Exercise requirements: Your answer should consist of each line below that includes the word "computer".

Records shown:

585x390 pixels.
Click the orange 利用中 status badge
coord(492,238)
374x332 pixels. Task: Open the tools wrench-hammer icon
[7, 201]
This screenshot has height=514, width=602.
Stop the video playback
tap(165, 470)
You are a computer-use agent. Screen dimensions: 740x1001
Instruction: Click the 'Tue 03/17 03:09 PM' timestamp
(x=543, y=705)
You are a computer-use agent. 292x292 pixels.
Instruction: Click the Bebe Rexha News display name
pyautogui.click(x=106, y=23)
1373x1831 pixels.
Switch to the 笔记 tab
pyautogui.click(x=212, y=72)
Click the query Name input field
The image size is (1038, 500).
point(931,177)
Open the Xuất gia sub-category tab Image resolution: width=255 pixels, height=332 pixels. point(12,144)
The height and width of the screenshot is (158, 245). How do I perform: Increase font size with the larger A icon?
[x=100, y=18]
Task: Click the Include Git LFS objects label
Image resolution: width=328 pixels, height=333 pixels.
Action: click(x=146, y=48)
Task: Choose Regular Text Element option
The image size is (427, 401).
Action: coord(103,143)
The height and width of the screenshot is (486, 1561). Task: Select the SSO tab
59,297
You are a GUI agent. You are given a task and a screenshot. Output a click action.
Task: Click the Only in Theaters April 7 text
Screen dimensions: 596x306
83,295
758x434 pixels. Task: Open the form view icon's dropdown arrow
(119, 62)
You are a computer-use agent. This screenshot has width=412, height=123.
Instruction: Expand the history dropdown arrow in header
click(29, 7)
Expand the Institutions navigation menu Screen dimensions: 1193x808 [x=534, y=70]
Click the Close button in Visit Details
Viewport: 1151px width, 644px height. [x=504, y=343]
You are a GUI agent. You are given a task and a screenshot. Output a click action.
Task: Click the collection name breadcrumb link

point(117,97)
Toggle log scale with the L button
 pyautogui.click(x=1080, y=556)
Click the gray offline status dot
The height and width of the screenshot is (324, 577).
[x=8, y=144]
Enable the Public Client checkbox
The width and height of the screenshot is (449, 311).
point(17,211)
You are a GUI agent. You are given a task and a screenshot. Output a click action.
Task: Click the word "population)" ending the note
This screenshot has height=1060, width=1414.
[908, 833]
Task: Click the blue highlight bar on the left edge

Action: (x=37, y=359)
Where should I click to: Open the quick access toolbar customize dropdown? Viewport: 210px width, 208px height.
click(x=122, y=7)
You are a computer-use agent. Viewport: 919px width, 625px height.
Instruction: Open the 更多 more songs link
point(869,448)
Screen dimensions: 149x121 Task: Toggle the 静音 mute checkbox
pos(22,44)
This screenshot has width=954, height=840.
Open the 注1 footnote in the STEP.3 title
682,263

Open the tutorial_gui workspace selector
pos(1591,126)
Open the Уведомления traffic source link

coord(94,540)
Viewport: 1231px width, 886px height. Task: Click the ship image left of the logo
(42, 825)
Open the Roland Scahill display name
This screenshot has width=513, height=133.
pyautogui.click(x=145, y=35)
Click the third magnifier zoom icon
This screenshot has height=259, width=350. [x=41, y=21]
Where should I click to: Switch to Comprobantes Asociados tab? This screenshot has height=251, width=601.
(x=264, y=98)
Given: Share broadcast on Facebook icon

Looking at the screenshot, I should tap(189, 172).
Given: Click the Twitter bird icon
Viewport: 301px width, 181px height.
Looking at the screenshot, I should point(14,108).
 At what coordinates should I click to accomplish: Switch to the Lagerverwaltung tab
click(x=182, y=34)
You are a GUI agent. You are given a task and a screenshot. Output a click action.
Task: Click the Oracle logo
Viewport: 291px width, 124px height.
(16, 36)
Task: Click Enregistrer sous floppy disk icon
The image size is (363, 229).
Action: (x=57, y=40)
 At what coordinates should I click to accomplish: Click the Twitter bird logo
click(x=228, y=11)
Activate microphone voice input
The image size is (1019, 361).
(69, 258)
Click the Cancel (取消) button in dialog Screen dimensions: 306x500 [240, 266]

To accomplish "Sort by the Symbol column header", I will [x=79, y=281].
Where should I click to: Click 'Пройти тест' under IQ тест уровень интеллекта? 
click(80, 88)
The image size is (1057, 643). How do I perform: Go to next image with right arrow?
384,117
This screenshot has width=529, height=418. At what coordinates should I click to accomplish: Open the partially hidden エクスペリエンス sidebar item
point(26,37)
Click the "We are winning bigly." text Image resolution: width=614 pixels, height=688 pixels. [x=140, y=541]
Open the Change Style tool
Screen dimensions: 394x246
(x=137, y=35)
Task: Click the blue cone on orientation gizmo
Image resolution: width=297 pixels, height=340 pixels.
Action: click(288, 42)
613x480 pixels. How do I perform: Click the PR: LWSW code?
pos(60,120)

Answer box:
You are a computer-use agent. Screen dimensions: 740x1001
You are a computer-use agent. 292x292 pixels.
You are a computer-use agent. This screenshot has width=412, height=123.
You are a computer-use agent. Viewport: 919px width, 625px height.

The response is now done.